DIRECTIONS - From the entries below, reproduce exactly the line containing "Where should I click to: Expand", the line containing "Given: Click the", and every line in between, with nothing added.

Stored data
· · · · · · ·

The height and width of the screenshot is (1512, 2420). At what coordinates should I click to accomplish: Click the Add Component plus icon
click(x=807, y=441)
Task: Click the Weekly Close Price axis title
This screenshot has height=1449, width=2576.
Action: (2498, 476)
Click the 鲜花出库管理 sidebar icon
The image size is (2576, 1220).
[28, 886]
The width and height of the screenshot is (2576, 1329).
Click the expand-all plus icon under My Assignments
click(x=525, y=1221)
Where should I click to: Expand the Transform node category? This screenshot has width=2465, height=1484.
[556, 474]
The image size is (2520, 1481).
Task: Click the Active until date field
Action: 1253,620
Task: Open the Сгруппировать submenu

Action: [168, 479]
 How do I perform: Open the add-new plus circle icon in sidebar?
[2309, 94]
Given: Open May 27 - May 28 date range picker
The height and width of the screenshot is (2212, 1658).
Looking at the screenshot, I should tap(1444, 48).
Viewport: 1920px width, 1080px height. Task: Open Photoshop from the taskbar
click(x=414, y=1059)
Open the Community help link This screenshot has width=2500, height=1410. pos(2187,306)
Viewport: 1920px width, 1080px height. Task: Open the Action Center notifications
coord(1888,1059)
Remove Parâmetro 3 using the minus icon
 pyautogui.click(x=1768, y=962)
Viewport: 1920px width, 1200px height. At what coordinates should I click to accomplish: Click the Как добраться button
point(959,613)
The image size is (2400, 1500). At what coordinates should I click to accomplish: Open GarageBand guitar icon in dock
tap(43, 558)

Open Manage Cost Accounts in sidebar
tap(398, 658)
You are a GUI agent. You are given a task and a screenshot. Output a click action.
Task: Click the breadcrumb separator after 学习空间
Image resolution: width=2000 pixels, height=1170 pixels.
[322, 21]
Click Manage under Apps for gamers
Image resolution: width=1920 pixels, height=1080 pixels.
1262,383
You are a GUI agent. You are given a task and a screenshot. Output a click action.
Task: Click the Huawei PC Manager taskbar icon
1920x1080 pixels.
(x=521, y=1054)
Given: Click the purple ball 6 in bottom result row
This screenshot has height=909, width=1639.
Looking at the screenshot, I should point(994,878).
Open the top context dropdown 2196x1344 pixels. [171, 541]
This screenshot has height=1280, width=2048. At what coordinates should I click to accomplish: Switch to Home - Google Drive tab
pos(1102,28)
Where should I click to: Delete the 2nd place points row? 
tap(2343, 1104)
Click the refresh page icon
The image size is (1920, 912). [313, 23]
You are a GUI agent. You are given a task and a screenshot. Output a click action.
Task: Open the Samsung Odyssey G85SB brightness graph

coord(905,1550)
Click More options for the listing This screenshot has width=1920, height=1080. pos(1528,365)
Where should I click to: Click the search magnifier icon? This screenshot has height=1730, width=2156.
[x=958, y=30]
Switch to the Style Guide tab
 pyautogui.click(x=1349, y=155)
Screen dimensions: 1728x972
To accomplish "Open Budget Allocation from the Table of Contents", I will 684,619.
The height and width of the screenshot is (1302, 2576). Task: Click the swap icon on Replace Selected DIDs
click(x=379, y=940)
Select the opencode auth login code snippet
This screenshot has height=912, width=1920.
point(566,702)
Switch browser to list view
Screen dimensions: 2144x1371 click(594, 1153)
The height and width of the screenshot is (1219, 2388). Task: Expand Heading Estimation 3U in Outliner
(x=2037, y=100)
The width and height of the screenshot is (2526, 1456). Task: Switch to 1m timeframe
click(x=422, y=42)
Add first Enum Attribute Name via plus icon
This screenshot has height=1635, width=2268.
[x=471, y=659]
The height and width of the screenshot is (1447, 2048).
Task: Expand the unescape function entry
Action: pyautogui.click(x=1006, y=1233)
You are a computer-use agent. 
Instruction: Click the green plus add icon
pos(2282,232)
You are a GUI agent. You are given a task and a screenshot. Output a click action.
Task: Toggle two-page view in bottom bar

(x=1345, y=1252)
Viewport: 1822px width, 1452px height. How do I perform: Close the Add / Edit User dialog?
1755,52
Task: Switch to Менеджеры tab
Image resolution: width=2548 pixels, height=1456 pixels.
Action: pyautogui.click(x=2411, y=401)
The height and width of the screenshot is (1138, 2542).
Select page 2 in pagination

· · · · · · ·

ANSWER TO THE PROBLEM -
Where should I click to: Expand the Transform node category? This screenshot has width=2465, height=1484.
[556, 474]
The image size is (2520, 1481).
Task: Click the Active until date field
Action: 1253,620
Task: Open the Сгруппировать submenu

Action: [168, 479]
 How do I perform: Open the add-new plus circle icon in sidebar?
[2309, 94]
Given: Open May 27 - May 28 date range picker
The height and width of the screenshot is (2212, 1658).
Looking at the screenshot, I should tap(1444, 48).
Viewport: 1920px width, 1080px height. Task: Open Photoshop from the taskbar
click(x=414, y=1059)
Open the Community help link This screenshot has width=2500, height=1410. pos(2187,306)
Viewport: 1920px width, 1080px height. Task: Open the Action Center notifications
coord(1888,1059)
Remove Parâmetro 3 using the minus icon
 pyautogui.click(x=1768, y=962)
Viewport: 1920px width, 1200px height. At what coordinates should I click to accomplish: Click the Как добраться button
point(959,613)
The image size is (2400, 1500). At what coordinates should I click to accomplish: Open GarageBand guitar icon in dock
tap(43, 558)

Open Manage Cost Accounts in sidebar
tap(398, 658)
You are a GUI agent. You are given a task and a screenshot. Output a click action.
Task: Click the breadcrumb separator after 学习空间
Image resolution: width=2000 pixels, height=1170 pixels.
[322, 21]
Click Manage under Apps for gamers
Image resolution: width=1920 pixels, height=1080 pixels.
1262,383
You are a GUI agent. You are given a task and a screenshot. Output a click action.
Task: Click the Huawei PC Manager taskbar icon
1920x1080 pixels.
(x=521, y=1054)
Given: Click the purple ball 6 in bottom result row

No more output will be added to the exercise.